Permits described the development as spanning a renovation area of 35,040 square feet and new construction adding 20,079 more square feet, for a total of 55,119 square feet. The filing still listed CANNOdesign as the architect, yet Whole Stones LLC was specified at the contractor and the construction cost was listed at $4 million, a surprising figure that is only slightly higher than the present one.
The latest permits still call for commercial space, yet the design is significantly more modest. The proposed floor count has been reduced by two stories. The structural height is now listed at 66 feet to the main roof and 69 feet to the parapet; a roof access bulkhead is likely to be featured, as well, boosting the total structural height slightly further, even though no such feature is shown in plans submitted to the city.
Notably, new permits are confusingly vague about the square footage.

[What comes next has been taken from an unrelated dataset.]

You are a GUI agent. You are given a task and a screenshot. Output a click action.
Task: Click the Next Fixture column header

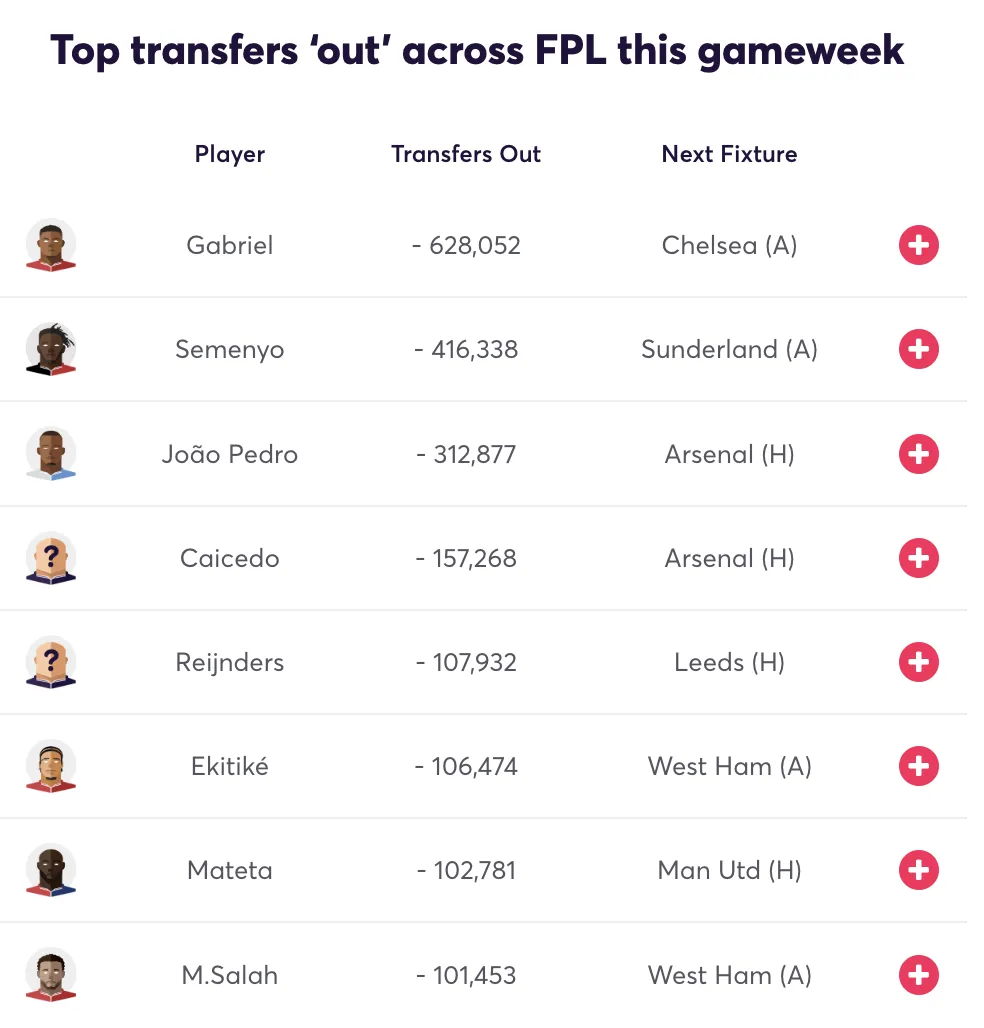(x=729, y=154)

A permit specifies 27,094 square feet of floor space both as addition area and total construction area (leaving the alteration area field blank), and the zoning table lists the same figure as the total construction area. That, of course, is puzzling given that previous permits called for renovation area alone to span over 35,000 square feet, which seems to be a fitting number for the original structure.
Our latest site visit has revealed no new progress at the site, except that whoever is responsible for sidewalk-facing murals is up-to-date with the times. The Biden-Harris mural, which boasted a stylized rendition of the “LOVE” sculpture transformed into “VOTE,” has since been replaced with Ukrainian flags. Otherwise, no new progress has been noted.
Perhaps this lack of progress is for the best, as the latest design iteration would be underbuilt even by the unreasonably modest zoning restrictions for this centrally-located, transit-accessible site. The location on Broad Street, arguably the most important thoroughfare in the metropolis, sits one short block of the Lombard-South SEPTA Station and three short blocks of South Street, which technically demarcates the southern boundary of Center City.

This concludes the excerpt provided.